A Burning Issue

Burning books is a bad thing. It is censorship of opinions, little better than burning people for the wrong type of thinking. Both incendiary acts are often associated with religion, for example Catholics burning Protestants and associated tracts, and vice versa. More recently – in the 1980s – a fatwa was placed on Salman Rushdie by certain Muslim groups, for his book, Satanic Verses. The novel was burnt in the street, and outside mosques, including in parts of Britain.

Even more recently, there have been reports of the burning of Harry Potter books after the author, JK Rowling, was accused of transphobia when she wrote in support of women’s rights. As it happened, the ensuing publicity coincided with her book sales increasing – maybe those impulsive arsonists regretted the gesture and went out to buy fresh copies of her books, or maybe the newspaper coverage attracted a whole new generation of child readers and their parents. The book burning, in this instance, seems to have, pardon the pun, backfired.

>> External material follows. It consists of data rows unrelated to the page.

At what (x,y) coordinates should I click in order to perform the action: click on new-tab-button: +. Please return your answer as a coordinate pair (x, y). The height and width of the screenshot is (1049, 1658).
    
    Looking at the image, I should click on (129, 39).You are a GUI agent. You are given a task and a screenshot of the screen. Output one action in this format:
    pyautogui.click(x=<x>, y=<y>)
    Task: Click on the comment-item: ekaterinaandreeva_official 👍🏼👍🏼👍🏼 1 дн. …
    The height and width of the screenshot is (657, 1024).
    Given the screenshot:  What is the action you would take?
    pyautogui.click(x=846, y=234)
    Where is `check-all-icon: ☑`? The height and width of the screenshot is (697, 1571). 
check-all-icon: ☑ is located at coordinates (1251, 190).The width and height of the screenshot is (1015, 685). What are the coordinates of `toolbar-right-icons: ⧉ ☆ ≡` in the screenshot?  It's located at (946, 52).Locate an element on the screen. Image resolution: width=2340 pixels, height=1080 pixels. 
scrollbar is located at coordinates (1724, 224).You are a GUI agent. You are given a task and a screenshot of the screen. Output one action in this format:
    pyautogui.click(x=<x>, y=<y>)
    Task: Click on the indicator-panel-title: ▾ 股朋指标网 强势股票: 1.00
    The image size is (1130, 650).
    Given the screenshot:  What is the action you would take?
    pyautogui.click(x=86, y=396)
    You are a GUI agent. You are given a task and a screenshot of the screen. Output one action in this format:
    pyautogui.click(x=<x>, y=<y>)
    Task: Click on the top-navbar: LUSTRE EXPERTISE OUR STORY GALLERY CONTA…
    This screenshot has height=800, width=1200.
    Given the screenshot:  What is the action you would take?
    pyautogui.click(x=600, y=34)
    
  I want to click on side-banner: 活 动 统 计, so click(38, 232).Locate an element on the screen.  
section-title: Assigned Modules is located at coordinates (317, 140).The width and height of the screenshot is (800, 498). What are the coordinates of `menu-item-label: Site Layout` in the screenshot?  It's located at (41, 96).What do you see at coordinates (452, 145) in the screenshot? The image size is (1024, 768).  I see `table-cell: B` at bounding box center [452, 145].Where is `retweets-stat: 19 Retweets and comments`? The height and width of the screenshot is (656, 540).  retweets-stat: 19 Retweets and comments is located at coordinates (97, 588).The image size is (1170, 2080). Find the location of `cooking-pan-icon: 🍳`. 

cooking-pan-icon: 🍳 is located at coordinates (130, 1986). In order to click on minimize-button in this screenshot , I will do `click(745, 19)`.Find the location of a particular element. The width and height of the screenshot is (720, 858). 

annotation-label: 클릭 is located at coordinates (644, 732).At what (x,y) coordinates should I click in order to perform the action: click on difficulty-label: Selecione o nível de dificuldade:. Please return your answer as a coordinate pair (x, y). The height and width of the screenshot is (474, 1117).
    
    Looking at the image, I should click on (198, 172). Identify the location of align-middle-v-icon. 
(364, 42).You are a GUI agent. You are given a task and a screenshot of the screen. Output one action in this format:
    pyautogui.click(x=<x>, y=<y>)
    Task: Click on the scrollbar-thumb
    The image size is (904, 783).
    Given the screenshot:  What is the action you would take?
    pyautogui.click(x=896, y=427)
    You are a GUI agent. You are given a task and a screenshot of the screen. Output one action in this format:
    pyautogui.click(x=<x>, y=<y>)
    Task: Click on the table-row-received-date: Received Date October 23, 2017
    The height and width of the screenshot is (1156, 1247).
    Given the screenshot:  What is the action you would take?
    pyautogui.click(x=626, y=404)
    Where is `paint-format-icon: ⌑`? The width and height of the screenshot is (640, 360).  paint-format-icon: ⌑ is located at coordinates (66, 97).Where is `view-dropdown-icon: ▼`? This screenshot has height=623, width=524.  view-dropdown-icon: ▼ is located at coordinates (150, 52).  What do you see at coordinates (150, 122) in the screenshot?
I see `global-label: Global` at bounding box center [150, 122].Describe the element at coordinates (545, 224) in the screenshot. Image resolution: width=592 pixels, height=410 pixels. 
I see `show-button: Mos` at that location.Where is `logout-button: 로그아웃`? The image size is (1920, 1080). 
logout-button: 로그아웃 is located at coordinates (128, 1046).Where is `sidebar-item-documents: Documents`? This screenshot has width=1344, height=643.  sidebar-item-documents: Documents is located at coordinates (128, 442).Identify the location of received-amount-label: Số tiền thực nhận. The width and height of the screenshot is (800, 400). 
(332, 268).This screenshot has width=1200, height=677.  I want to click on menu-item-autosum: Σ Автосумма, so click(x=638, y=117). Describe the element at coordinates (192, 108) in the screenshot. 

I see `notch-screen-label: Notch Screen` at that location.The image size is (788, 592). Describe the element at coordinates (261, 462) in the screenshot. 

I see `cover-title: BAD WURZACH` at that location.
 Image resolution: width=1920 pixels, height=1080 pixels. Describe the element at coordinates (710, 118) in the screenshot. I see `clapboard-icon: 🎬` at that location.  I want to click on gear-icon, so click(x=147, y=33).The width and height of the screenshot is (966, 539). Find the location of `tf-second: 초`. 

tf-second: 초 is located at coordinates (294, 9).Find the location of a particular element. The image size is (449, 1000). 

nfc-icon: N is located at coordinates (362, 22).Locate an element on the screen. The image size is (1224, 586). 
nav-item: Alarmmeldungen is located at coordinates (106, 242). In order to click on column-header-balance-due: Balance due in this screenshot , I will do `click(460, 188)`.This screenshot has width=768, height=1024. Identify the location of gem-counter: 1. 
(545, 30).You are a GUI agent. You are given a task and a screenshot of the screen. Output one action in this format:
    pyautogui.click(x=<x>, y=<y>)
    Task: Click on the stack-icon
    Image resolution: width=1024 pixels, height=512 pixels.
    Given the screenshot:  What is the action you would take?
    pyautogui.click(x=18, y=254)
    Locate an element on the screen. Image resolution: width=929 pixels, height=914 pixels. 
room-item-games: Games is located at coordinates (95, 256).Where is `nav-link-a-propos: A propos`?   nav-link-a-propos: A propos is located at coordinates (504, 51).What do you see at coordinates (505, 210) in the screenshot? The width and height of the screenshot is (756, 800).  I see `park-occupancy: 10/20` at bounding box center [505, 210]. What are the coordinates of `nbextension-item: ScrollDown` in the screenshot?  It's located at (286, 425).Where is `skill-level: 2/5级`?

Some books are burnt by people who think they are doing it in the best interests of the author. Lord Byron’s publisher burnt his unpublished memoirs in an attempt to protect his reputation, though think how those salacious anecdotes would have sold in later years! Gogol burnt some of his own work when ordered to by a disapproving clergyman. William Blake’s friend, who was entrusted with Blake’s papers after his death, subsequently became an evangelical Christian, and burnt Blake’s work as being too ‘heretical.’ Kafka’s friend, however, was made of different mettle. Kafka asked him to burn all his unpublished work after his death – but the friend decided against this and the literary world is duly grateful.

There are many reports of accidental burnings. When Thomas Carlyle finished his original draft of The French Revolution, he asked his friend John Stuart Mill to read it and comment on it. Unfortunately, Mill left it in his kitchen and his housekeeper used it as kindling to start the kitchen range. Mill was distraught, but Carlyle, only briefly put out, re-wrote it – and an additional two volumes – in under two years.

Not quite accidental, but even more devastating, was the fate of the Russian philosopher Mikhail Bakhtin’s opus on German literature that he wrote during the Second World War. He actually made two copies then, having sent off one copy to his Moscow publisher, and confirmed it had arrived, he found himself out of cigarette papers. With none available in the shops, he decided to tear strips from his ‘spare’ manuscript to make cigarette rolls. Unfortunately his publisher’s office was bombed and everything in it was destroyed, but by the time the news reached Bakhtin he had smoked his entire book.

There is a lesson in all this for writers – always make and keep a copy of your manuscript. You just never know what fate might have in store.